Page 108 - Culture Society and the Media
P. 108
98 CULTURE, SOCIETY AND THE MEDIA
Thus the image in our film of a soldier clipping a magazine on to his rifle
as he peers from his sandbagged bunker fortress in Belfast can activate the
myth by which we currently ‘understand’ the army. This myth, as we shall
show, is that the army consists of ordinary men, doing a professional and
highly technological job. In order to trigger this myth the sign must be
robbed of its specific signified, in this case, perhaps, of ‘Private J.Smith,
14.00 hours, January 4th 1976’. The sign loses this specificity and
becomes now the second-order signifier; so the signified becomes oneof-
our-lads-professional-well-equipped (not Private J.Smith) and the sign in
this second order activates or triggers our mental ‘myth chain’ by which
we apprehend the reality of the British soldier/army in Northern Ireland.
(Fiske and Hartley, 1978, p. 42)
However, Fiske and Hartley move quickly from this to suggest both that myth
meets our cultural needs and that those ‘needs require the myth to relate
accurately to reality out there’.
Indeed, Fiske and Hartley go on to argue that their Belfast news film is part of
a general process whereby television tests myths against reality and upon
apprehending inaccuracy, initiates change.
Our news film from Belfast provides us with a particularly clear example of
the way television can hint at the inadequacy of our present myths and thus
contribute to their development. The sequence of army shots is followed
immediately by a sequence showing the funerals of some of the victims of
the violence. The last shot of the army sequence is of an armoured troop
carrier moving right to left across the screen.
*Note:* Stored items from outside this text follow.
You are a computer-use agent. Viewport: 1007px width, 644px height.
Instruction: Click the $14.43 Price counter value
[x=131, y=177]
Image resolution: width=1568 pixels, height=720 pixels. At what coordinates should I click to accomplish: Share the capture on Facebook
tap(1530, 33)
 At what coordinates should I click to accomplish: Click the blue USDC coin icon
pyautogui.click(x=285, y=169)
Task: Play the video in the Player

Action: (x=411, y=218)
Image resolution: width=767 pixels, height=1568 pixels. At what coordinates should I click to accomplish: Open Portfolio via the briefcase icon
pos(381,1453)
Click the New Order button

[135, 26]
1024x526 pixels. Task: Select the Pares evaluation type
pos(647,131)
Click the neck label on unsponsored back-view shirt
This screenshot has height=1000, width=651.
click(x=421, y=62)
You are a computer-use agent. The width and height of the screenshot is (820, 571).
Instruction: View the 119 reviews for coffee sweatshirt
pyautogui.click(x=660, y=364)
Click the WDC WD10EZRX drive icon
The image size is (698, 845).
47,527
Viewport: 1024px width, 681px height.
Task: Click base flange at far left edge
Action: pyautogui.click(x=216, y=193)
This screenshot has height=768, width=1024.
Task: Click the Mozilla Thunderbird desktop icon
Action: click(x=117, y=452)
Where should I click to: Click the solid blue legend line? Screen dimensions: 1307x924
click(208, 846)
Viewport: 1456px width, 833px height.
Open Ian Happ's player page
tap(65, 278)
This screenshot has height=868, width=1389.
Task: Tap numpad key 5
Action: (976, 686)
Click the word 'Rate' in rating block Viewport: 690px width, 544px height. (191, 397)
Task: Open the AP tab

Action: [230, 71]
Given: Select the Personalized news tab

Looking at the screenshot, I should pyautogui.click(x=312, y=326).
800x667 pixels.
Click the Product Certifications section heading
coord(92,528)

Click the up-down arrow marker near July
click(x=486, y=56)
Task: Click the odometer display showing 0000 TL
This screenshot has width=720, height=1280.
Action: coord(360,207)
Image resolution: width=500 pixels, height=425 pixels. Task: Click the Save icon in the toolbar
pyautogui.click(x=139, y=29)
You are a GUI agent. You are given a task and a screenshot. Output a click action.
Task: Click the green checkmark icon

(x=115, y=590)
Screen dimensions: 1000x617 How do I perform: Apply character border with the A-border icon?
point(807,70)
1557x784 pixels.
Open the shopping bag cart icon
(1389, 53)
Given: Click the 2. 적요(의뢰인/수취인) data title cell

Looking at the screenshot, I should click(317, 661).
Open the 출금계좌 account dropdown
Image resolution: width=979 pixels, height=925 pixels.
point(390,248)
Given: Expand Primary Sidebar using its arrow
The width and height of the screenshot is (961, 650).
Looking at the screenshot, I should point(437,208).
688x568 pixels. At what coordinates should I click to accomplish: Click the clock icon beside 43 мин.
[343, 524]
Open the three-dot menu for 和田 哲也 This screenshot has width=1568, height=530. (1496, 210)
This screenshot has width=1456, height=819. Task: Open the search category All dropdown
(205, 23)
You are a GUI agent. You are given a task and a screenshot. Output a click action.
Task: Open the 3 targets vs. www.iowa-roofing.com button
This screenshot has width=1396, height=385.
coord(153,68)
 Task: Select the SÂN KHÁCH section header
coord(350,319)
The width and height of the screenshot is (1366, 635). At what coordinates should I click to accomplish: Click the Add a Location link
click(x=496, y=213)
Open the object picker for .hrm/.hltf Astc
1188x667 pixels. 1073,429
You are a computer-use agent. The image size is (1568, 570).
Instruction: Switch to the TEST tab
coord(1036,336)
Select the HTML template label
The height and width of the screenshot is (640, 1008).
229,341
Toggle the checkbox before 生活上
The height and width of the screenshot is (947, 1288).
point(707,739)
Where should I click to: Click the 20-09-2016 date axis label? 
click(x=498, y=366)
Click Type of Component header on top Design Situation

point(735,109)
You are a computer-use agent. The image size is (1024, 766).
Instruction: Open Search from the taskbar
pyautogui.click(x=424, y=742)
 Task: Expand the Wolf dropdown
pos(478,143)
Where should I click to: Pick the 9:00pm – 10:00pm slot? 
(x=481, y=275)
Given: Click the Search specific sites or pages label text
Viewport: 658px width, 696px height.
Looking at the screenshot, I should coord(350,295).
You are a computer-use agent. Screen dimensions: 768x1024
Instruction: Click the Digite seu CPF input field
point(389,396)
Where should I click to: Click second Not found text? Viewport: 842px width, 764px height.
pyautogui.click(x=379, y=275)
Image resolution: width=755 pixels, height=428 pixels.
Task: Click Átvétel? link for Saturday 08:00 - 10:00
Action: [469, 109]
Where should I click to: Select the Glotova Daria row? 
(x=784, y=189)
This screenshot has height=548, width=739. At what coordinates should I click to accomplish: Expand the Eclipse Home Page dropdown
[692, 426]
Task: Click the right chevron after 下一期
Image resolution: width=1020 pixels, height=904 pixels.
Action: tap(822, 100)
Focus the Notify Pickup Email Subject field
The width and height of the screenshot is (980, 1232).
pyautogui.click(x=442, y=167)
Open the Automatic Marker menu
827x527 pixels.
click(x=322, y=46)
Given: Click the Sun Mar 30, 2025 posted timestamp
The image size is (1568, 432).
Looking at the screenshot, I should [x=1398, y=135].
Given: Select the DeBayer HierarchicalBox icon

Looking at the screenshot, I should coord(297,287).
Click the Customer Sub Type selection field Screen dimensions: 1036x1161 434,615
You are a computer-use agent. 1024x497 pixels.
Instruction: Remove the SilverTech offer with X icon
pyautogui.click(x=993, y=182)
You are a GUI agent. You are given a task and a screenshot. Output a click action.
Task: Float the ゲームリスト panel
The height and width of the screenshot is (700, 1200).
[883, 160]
There is then a cut to a coffin
of a victim being carried right to left at much the same pace and in the
same position on the screen. The visual similarity of the two signifiers
brings their meanings into close association. The coffin contains the death
that should have been presented by the soldiers in the troop carrier. Thus
the myth of the army that underlies the whole army sequence has been
negated by television’s characteristic of quick-cutting from one vivid scene
to another. (Fiske and Hartley, 1978, p. 44.)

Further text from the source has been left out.